BEGIN EXCERPTED DATA

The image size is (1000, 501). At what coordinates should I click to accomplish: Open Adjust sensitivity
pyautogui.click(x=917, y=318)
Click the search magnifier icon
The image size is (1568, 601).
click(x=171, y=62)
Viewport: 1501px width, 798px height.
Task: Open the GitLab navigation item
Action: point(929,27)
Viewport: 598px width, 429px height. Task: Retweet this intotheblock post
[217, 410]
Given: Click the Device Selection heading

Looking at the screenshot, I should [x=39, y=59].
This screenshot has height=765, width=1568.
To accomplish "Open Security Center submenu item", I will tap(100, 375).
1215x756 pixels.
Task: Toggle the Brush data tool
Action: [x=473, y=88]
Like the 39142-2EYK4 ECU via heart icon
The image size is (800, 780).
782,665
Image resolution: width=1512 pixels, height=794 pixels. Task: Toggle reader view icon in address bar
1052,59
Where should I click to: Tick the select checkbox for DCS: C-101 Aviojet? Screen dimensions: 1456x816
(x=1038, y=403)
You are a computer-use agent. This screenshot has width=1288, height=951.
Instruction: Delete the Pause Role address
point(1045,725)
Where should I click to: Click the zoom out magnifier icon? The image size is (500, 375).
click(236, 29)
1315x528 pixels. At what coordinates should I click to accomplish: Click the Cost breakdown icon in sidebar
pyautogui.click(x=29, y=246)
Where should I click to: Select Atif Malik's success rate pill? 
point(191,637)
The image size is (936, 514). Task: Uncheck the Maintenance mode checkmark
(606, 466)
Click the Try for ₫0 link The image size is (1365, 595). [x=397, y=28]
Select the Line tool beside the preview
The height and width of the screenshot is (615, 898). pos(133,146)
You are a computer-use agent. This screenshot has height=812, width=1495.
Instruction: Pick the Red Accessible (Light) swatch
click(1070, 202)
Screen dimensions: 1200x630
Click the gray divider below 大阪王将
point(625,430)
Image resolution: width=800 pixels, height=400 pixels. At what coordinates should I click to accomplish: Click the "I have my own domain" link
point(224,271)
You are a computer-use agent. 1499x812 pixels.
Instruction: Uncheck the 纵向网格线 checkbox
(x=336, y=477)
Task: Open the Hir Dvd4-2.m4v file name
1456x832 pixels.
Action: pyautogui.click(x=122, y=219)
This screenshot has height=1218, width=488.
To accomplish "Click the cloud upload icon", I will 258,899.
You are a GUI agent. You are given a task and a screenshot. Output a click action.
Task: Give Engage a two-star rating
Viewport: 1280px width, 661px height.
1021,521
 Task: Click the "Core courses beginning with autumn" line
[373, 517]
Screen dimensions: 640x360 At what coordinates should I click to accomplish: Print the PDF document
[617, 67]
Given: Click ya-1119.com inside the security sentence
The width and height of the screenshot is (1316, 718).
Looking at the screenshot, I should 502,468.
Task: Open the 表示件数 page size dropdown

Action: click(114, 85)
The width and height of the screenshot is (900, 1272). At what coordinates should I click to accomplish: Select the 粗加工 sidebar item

END EXCERPTED DATA

> _YOUR TASK_: Nothing in the listing should change; repeat it in full.

> _RESPONSE_:
The image size is (1000, 501). At what coordinates should I click to accomplish: Open Adjust sensitivity
pyautogui.click(x=917, y=318)
Click the search magnifier icon
The image size is (1568, 601).
click(x=171, y=62)
Viewport: 1501px width, 798px height.
Task: Open the GitLab navigation item
Action: point(929,27)
Viewport: 598px width, 429px height. Task: Retweet this intotheblock post
[217, 410]
Given: Click the Device Selection heading

Looking at the screenshot, I should [x=39, y=59].
This screenshot has height=765, width=1568.
To accomplish "Open Security Center submenu item", I will tap(100, 375).
1215x756 pixels.
Task: Toggle the Brush data tool
Action: [x=473, y=88]
Like the 39142-2EYK4 ECU via heart icon
The image size is (800, 780).
782,665
Image resolution: width=1512 pixels, height=794 pixels. Task: Toggle reader view icon in address bar
1052,59
Where should I click to: Tick the select checkbox for DCS: C-101 Aviojet? Screen dimensions: 1456x816
(x=1038, y=403)
You are a computer-use agent. This screenshot has width=1288, height=951.
Instruction: Delete the Pause Role address
point(1045,725)
Where should I click to: Click the zoom out magnifier icon? The image size is (500, 375).
click(236, 29)
1315x528 pixels. At what coordinates should I click to accomplish: Click the Cost breakdown icon in sidebar
pyautogui.click(x=29, y=246)
Where should I click to: Select Atif Malik's success rate pill? 
point(191,637)
The image size is (936, 514). Task: Uncheck the Maintenance mode checkmark
(606, 466)
Click the Try for ₫0 link The image size is (1365, 595). [x=397, y=28]
Select the Line tool beside the preview
The height and width of the screenshot is (615, 898). pos(133,146)
You are a computer-use agent. This screenshot has height=812, width=1495.
Instruction: Pick the Red Accessible (Light) swatch
click(1070, 202)
Screen dimensions: 1200x630
Click the gray divider below 大阪王将
point(625,430)
Image resolution: width=800 pixels, height=400 pixels. At what coordinates should I click to accomplish: Click the "I have my own domain" link
point(224,271)
You are a computer-use agent. 1499x812 pixels.
Instruction: Uncheck the 纵向网格线 checkbox
(x=336, y=477)
Task: Open the Hir Dvd4-2.m4v file name
1456x832 pixels.
Action: pyautogui.click(x=122, y=219)
This screenshot has height=1218, width=488.
To accomplish "Click the cloud upload icon", I will 258,899.
You are a GUI agent. You are given a task and a screenshot. Output a click action.
Task: Give Engage a two-star rating
Viewport: 1280px width, 661px height.
1021,521
 Task: Click the "Core courses beginning with autumn" line
[373, 517]
Screen dimensions: 640x360 At what coordinates should I click to accomplish: Print the PDF document
[617, 67]
Given: Click ya-1119.com inside the security sentence
The width and height of the screenshot is (1316, 718).
Looking at the screenshot, I should 502,468.
Task: Open the 表示件数 page size dropdown

Action: click(114, 85)
The width and height of the screenshot is (900, 1272). At what coordinates should I click to accomplish: Select the 粗加工 sidebar item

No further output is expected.